Breeding takes place between April and August with males calling from the edge of ponds and swamps from April to July. The call has been described as "a deep, low-pitched, rolling snore". The eggs are laid in a floating layer among emergent vegetation, a clutch numbering several thousand eggs which hatch after about three days. The tadpoles are at first a dark color but become much paler over time with a dark edge to the tail fin. They congregate in the shallows in the daytime, sometimes in dense swarms, but move into deep water at night. They feed on both animal and vegetable matter. They remain as tadpoles for a long period, overwintering once or twice, and reaching a snout-to-vent length of 97 mm or more. After metamorphosis, the newly emerged juveniles are 30 to 52 mm long and move away from the margins of the water. The large number of juveniles compared to the relatively small number of adults indicates a high mortality rate for newly emerged young. Predators that feed on tadpoles and juveniles are thought to include the banded water snake (Nerodia fasciata), other water snakes (Nerodia sp.), the largemouth bass (Micropterus salmoides) and the grackle (Quiscalus sp.). However the skin may contain some noxious substances or malodorous secretions as some snakes, including the indigo snake (Drymarchon), have been observed gagging and retching after eating a river frog.
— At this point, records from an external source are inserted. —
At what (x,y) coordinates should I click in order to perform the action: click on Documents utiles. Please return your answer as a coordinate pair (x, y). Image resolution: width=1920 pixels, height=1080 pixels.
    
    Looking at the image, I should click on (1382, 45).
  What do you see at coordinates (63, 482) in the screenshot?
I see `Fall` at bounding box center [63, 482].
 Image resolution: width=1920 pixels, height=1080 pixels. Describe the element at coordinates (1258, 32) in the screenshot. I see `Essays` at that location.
Even after the frog has been regurgitated, the snake continued to wipe its mouth on the ground.

==Status==
The river frog has a wide range and is quite common in much of that range. The population appears to be large and reasonably stable and the main threat the frog faces is degradation of its habitat; it has declined in portions of its range due to this, and is thought to have been extirpated from the northernmost extremity of its range in southern North Carolina by 1975. However, it is present in a number of protected areas and the IUCN considers its conservation status to be of "least concern".